§ Directions: Your copy begins at the line with "Reload the page with refresh icon" and runs through the end of the data below. Set down only those lines exactly, without pictures.

§ Excerpted data:

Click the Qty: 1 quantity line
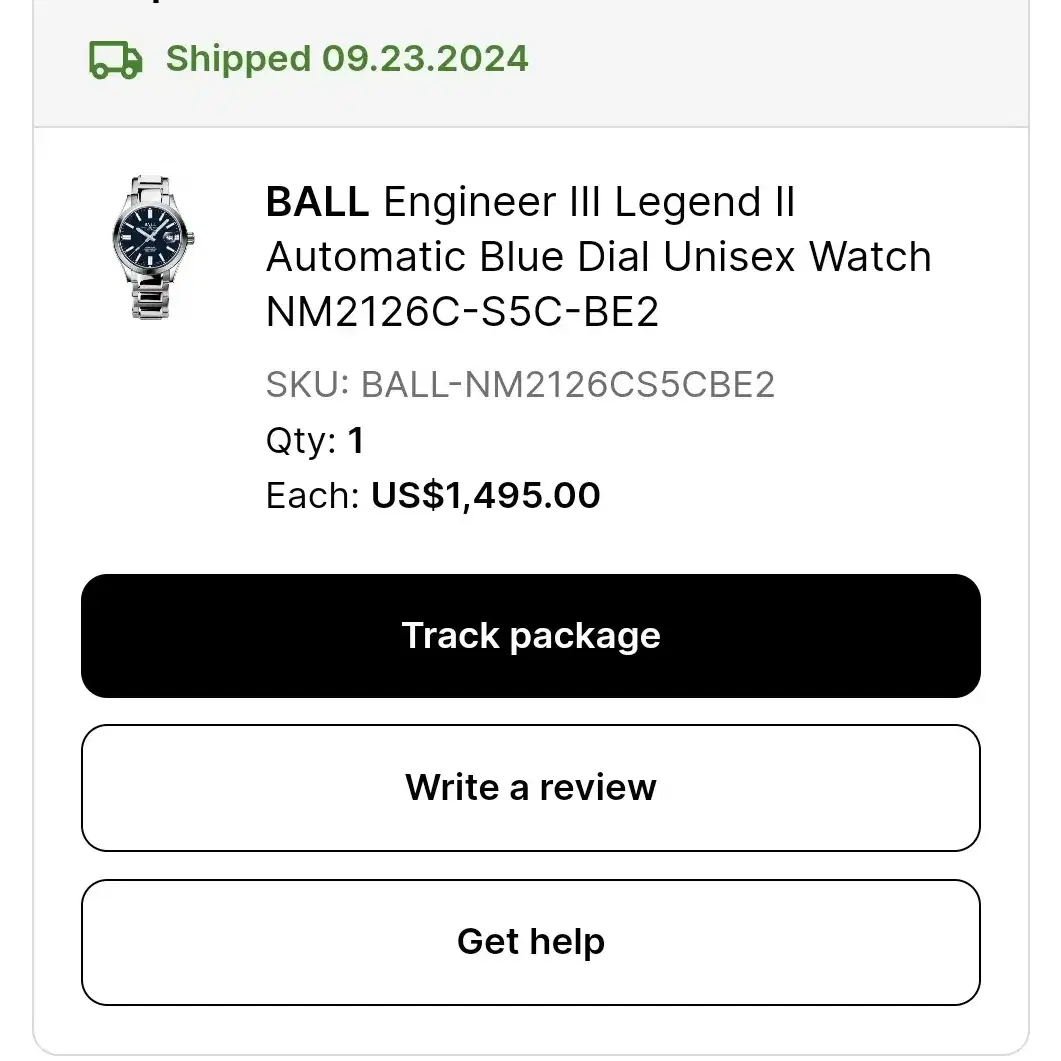This screenshot has height=1061, width=1061. pos(315,441)
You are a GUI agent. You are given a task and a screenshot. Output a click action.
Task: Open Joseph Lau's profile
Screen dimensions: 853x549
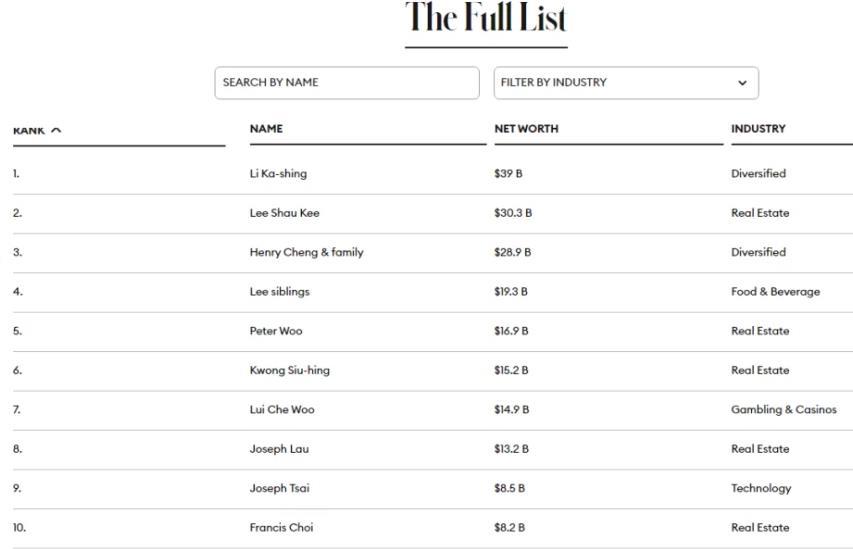[279, 449]
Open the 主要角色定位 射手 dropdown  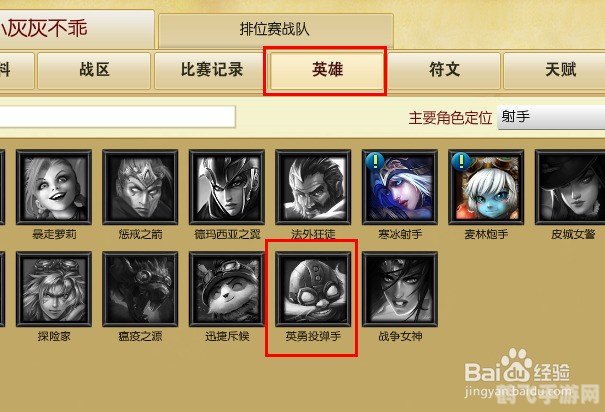(x=551, y=117)
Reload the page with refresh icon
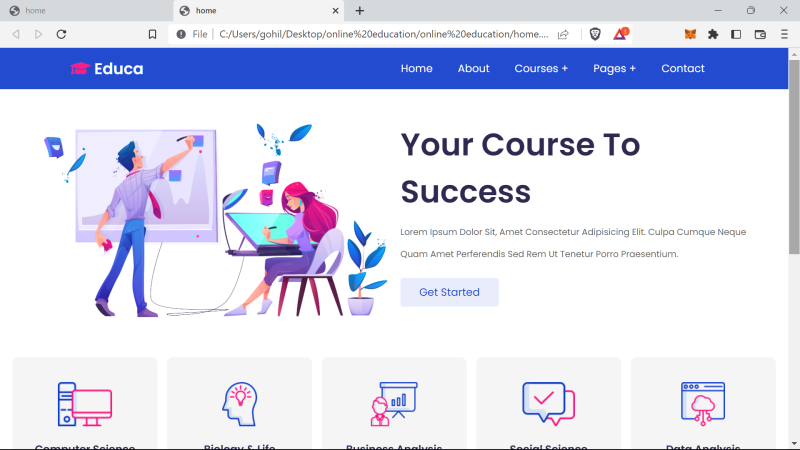Viewport: 800px width, 450px height. (61, 34)
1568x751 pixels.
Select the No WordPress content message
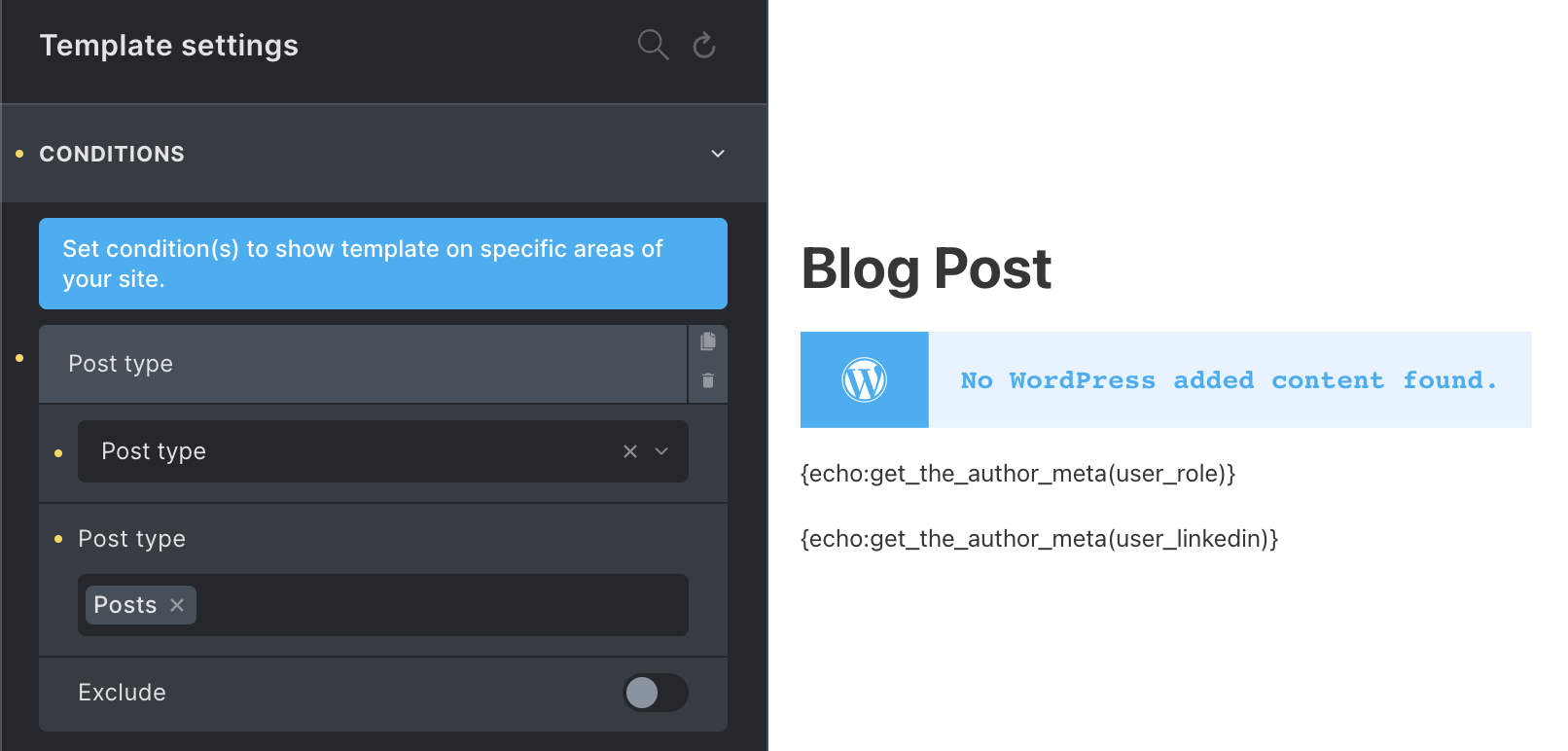pos(1229,380)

§ Solution to this problem:
Reload the page with refresh icon
Viewport: 800px width, 450px height. (61, 34)
1568x751 pixels.
Select the No WordPress content message
pos(1229,380)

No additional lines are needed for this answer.